# What you need to do:
Word for word, please copy the line containing "Instruction: Open the" and all lines after it in the entries below, and only those, leaving every picture out.

Dataset entries:
>>>
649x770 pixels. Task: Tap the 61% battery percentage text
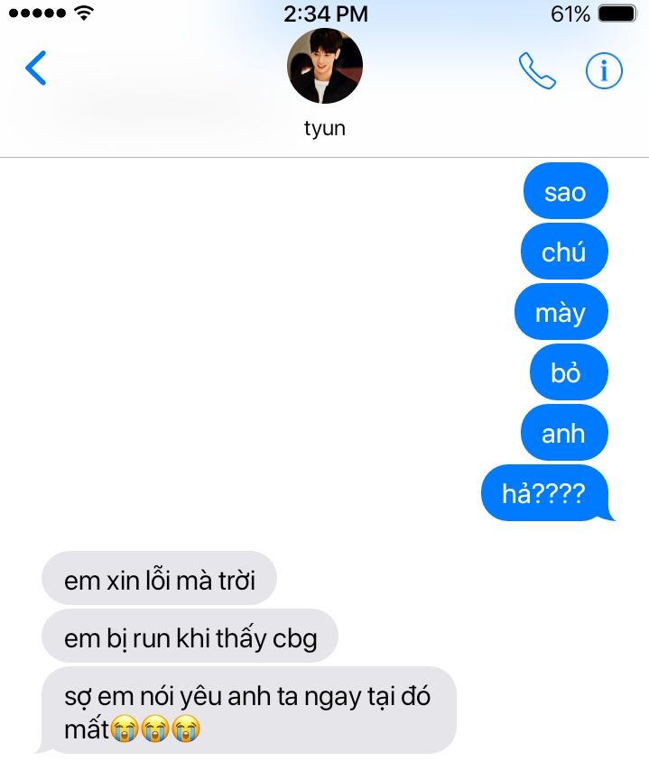coord(570,14)
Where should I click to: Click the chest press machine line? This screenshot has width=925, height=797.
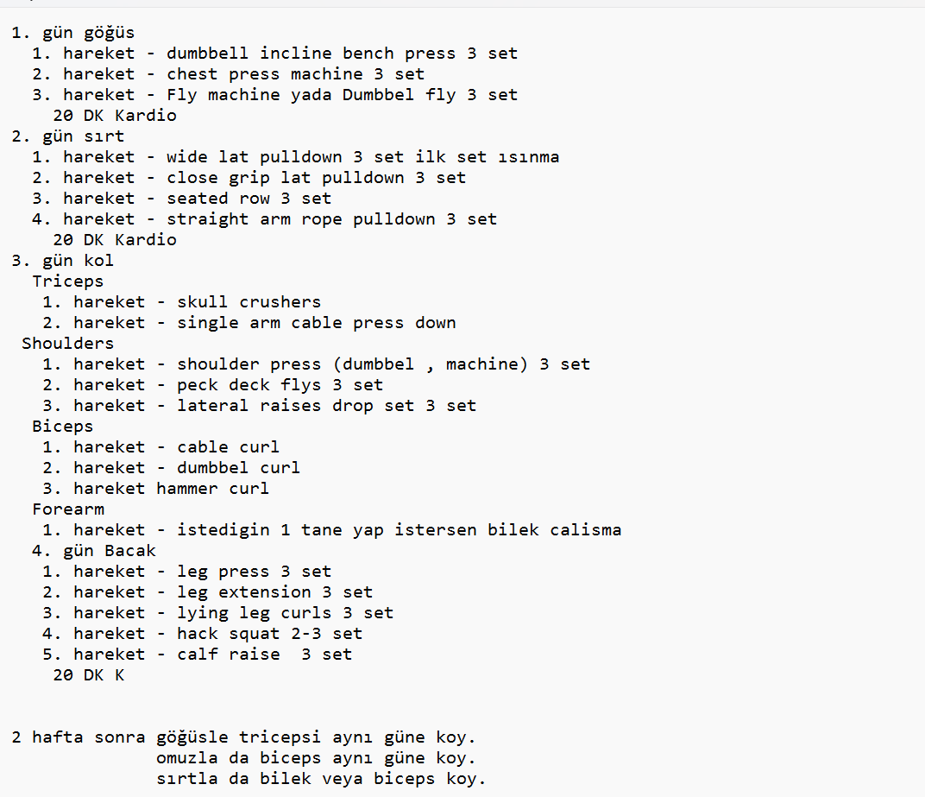click(x=229, y=74)
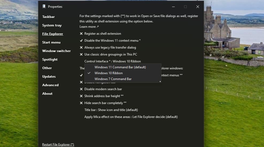Click Restart File Explorer link
Viewport: 264px width, 147px height.
coord(58,145)
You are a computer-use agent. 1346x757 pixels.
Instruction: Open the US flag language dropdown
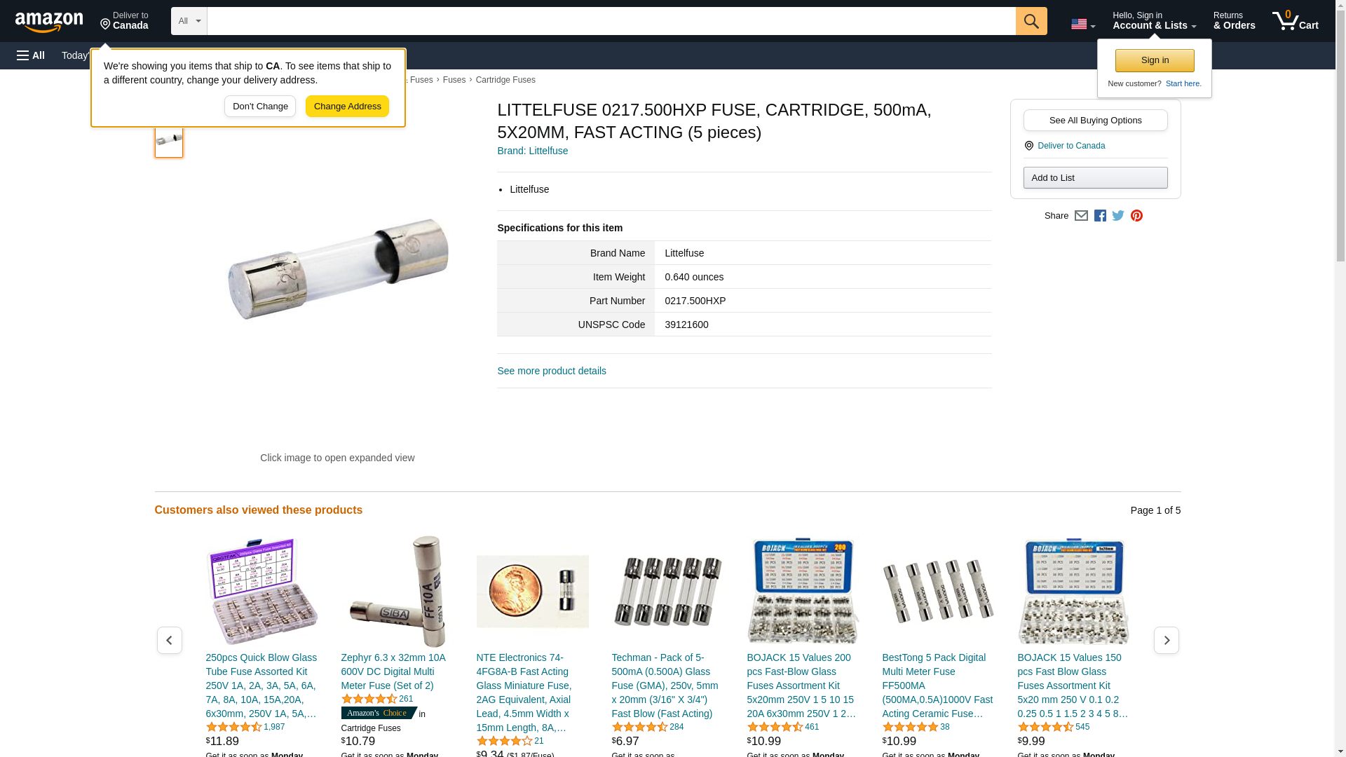pyautogui.click(x=1082, y=24)
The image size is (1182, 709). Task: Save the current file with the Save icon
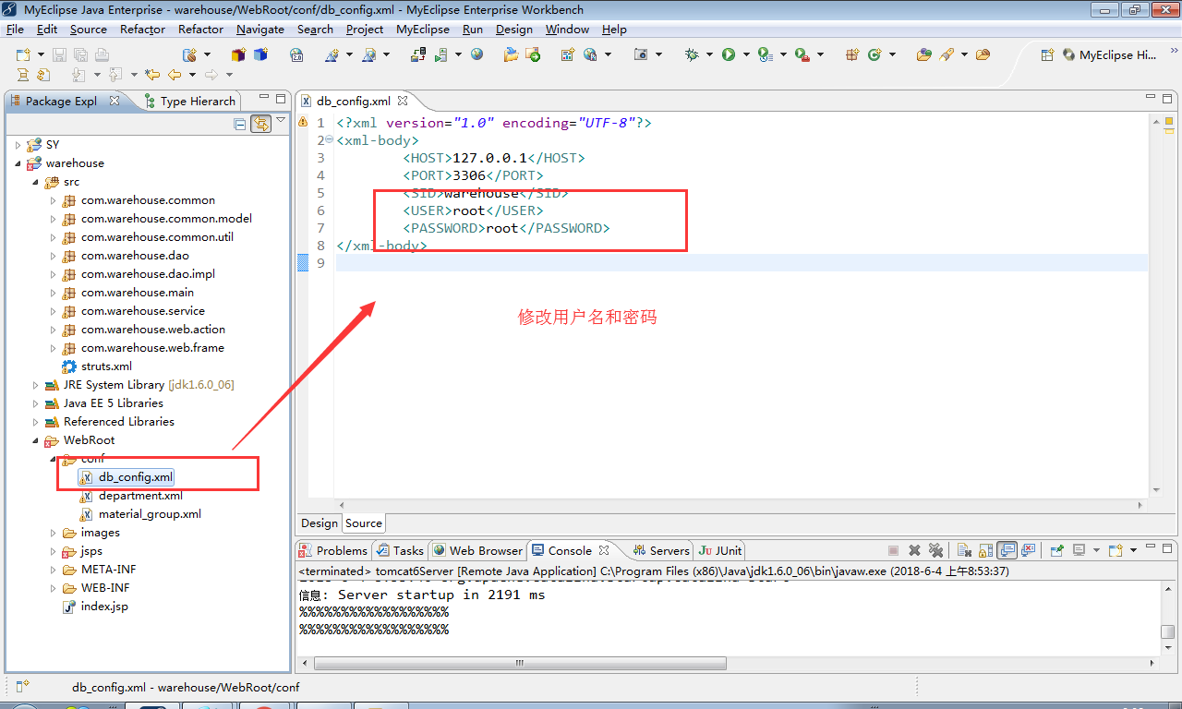coord(59,55)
<<<
# Exercise response:
Instruction: Open the US flag language dropdown
pyautogui.click(x=1082, y=24)
The image size is (1182, 709). Task: Save the current file with the Save icon
coord(59,55)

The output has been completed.